Aim of the exercise: Among the records that follow, find the line with "You are a GUI" and the line with "Screen dimensions: 1396x743". Set down those lines and all lines between them exactly, without adding anything.

Data in this exercise:
────────────────

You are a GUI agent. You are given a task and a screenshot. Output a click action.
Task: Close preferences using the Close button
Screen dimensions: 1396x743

────────────────

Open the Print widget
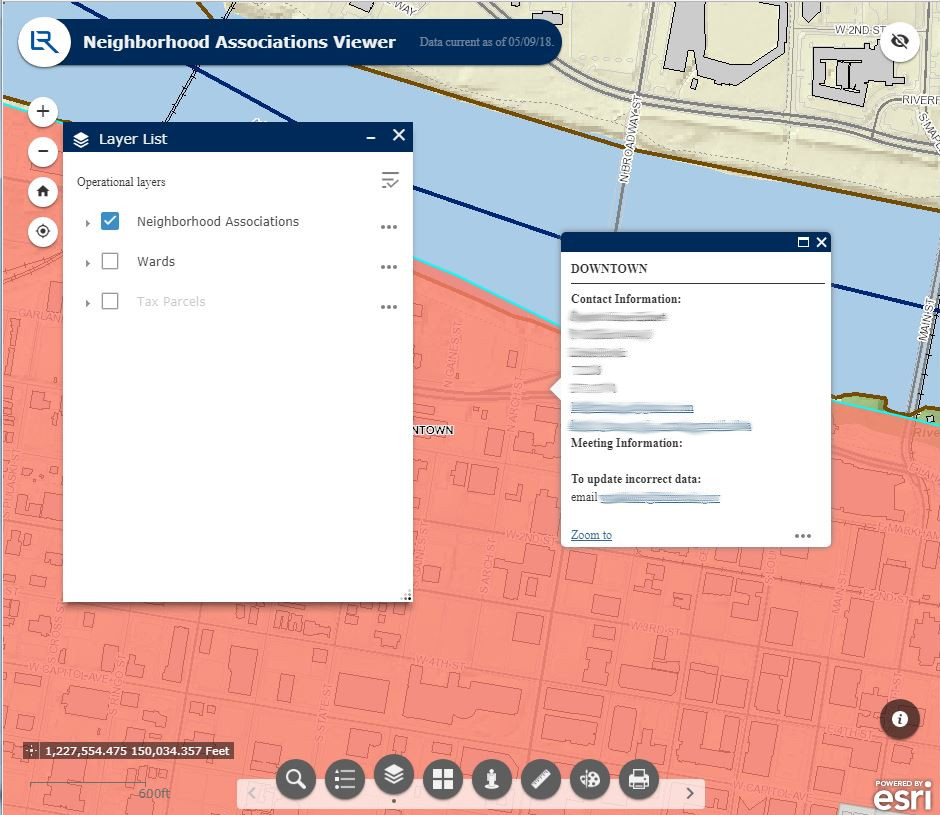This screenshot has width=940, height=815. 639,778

────────────────

Result:
You are a GUI agent. You are given a task and a screenshot. Output a click action.
Task: Close preferences using the Close button
Screen dimensions: 1396x743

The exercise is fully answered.